● **Source extract**
□ □ □ □

Assemblyman Richard Polanco, a Los Angeles Democrat who captains the Assembly Latino Caucus, has fended off most of the legislation so far. Polanco is supported by liberal lobbyists and Latino activists who pick apart the proposals as illegal, ill-conceived and unworkable.

Several bills have been killed in committees controlled by Democrats, who contend that the issue is a federal problem. They say illegal immigration cannot be stemmed until there is more development in Mexico and until U.S. employers stop seeking cheap labor. Polanco and his colleagues have also launched a counteroffensive, sponsoring bills that would ease the burden on immigrants and speed the naturalization of arrivals.

“We (as a society) have been willing accomplices (to illegal immigration) for the last 200 years,” said Assemblyman Louis Caldera, a freshman Democrat from Los Angeles. “Now in the last five years, when we have tough economic times, we point the finger.”

□ □ □ □

● **Data under study**
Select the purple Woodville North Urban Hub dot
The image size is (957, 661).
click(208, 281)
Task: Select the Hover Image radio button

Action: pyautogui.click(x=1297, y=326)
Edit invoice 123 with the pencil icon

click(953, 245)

□ □ □ □

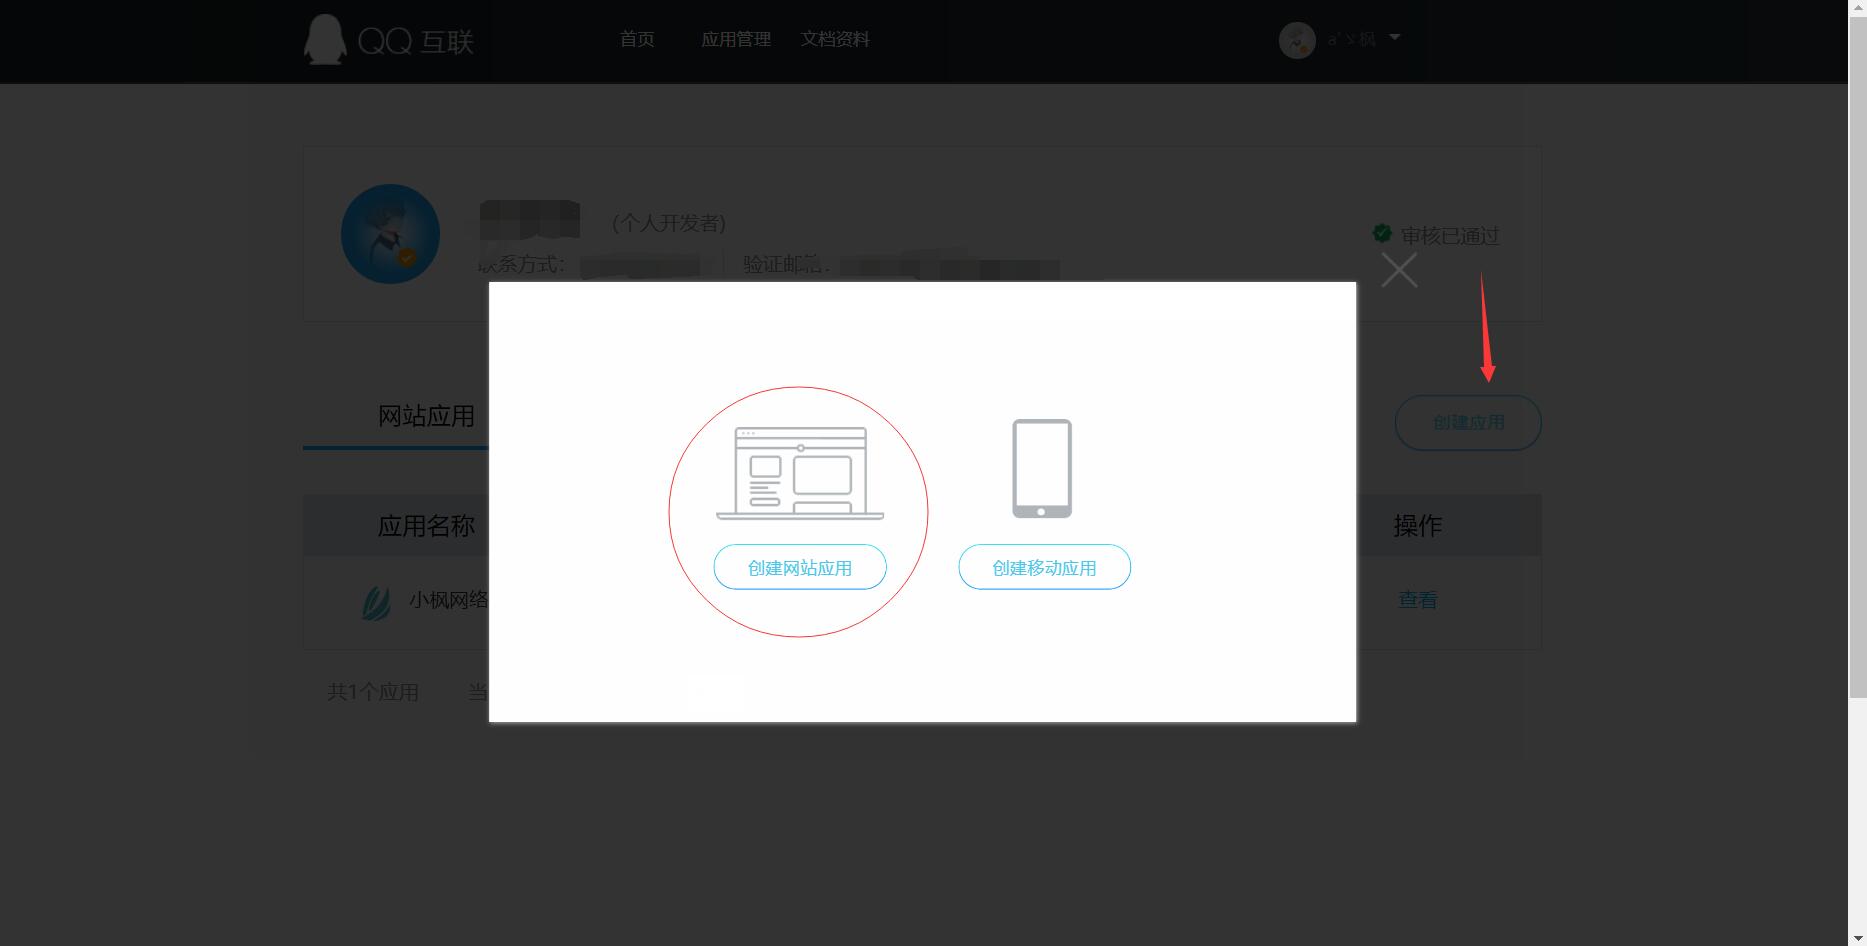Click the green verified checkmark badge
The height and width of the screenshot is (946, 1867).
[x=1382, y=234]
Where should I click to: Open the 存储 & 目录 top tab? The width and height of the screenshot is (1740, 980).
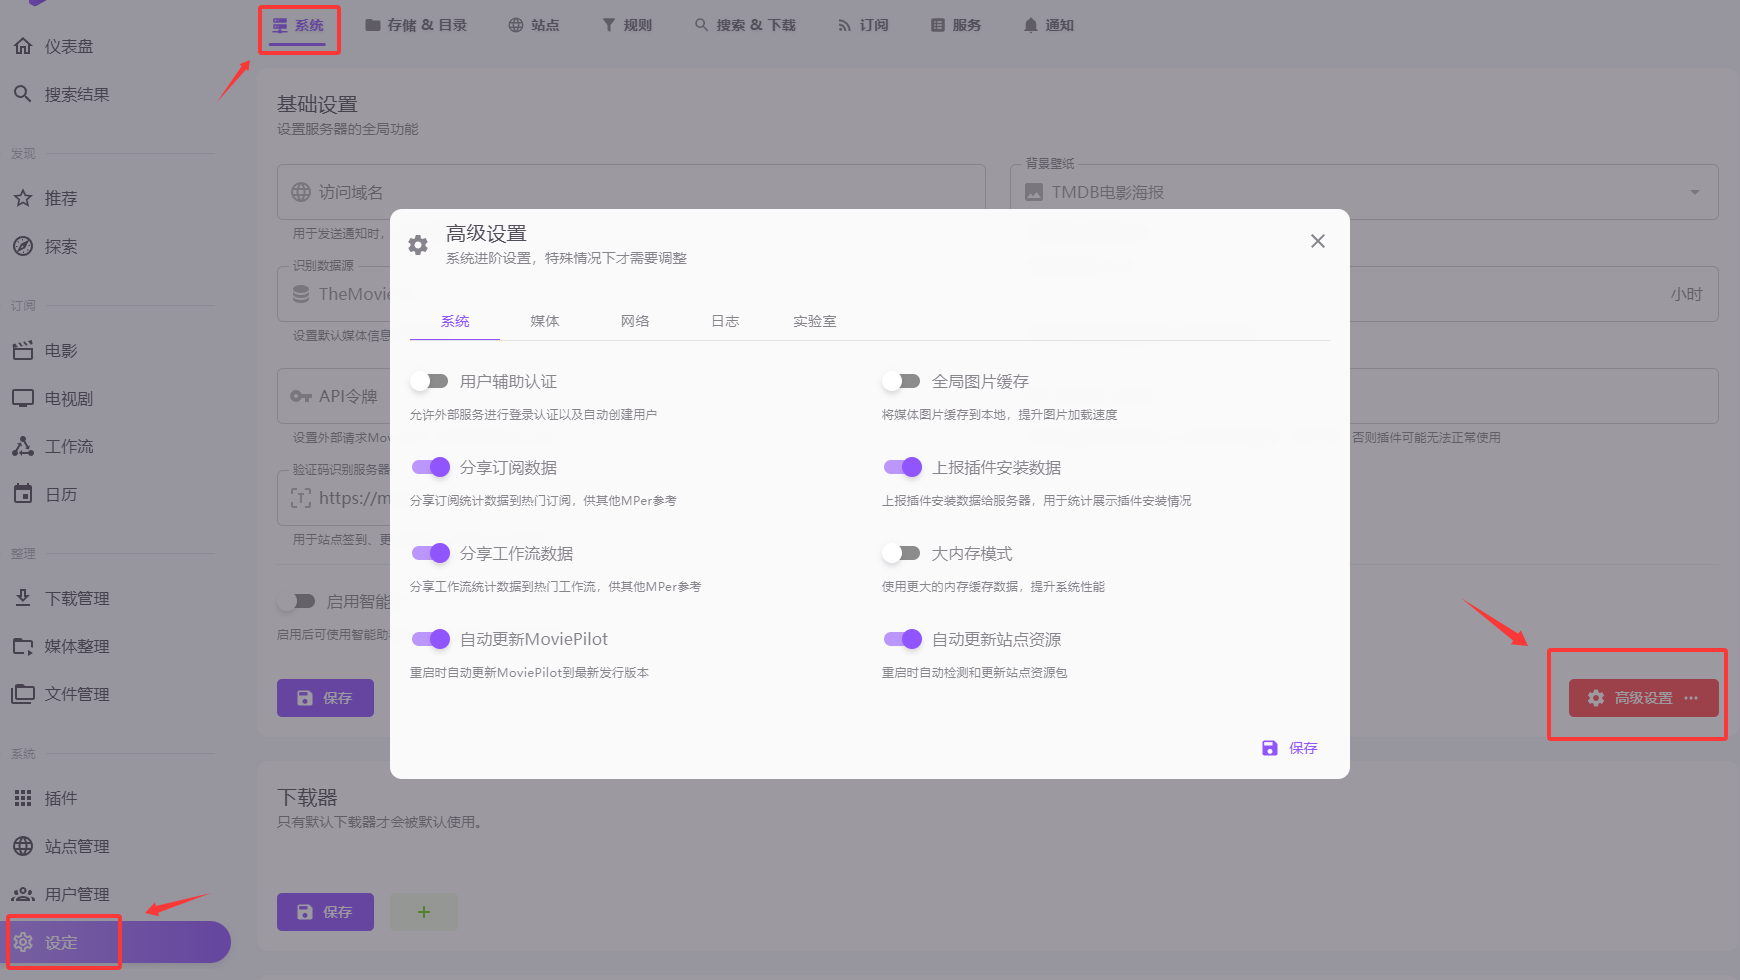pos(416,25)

□ □ □ □

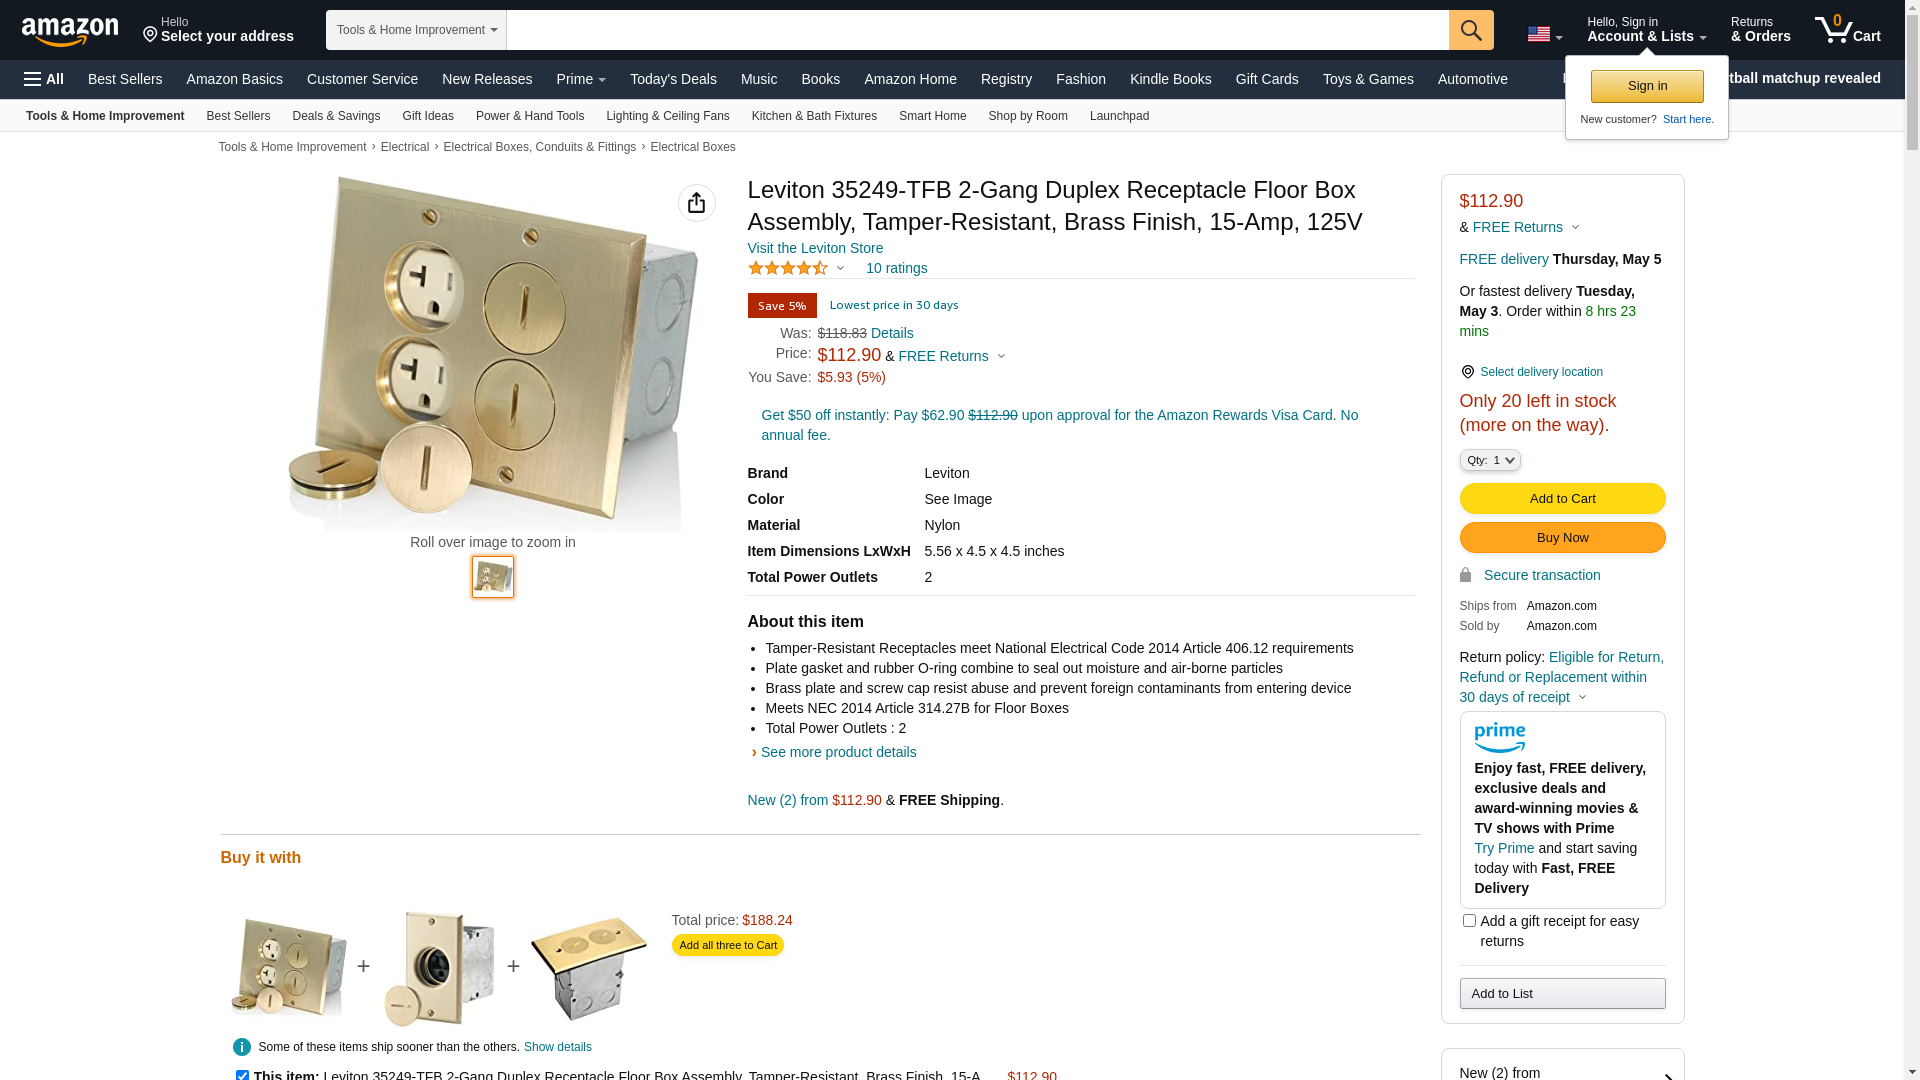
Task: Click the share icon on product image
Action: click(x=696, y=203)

□ □ □ □

● **Prompt 1**
In the extract on immigration legislation, translate this sentence into Spanish: "Several bills have been killed in committees controlled by Democrats, who contend that the issue is a federal problem."
● **Prompt 2**
Condense the paragraph of the extract on immigration legislation that opens with "Several bills have been killed" into a shorter version that keeps its main facts.
● **Prompt 3**
From the extract on immigration legislation, output the passage that begins at the words "Assemblyman Richard Polanco, a" and stops after "ill-conceived and unworkable.", copied without any changes.

● **Answer section 1**
Varios proyectos de ley han sido rechazados en comités controlados por los demócratas, quienes sostienen que el asunto es un problema federal.

● **Answer section 2**
Democrat-controlled committees have killed several bills. Those Democrats call illegal immigration a federal problem that cannot be stemmed until Mexico develops further and U.S. employers stop seeking cheap labor. Polanco and his colleagues have countered with bills that would ease the burden on immigrants and speed their naturalization.

● **Answer section 3**
Assemblyman Richard Polanco, a Los Angeles Democrat who captains the Assembly Latino Caucus, has fended off most of the legislation so far. Polanco is supported by liberal lobbyists and Latino activists who pick apart the proposals as illegal, ill-conceived and unworkable.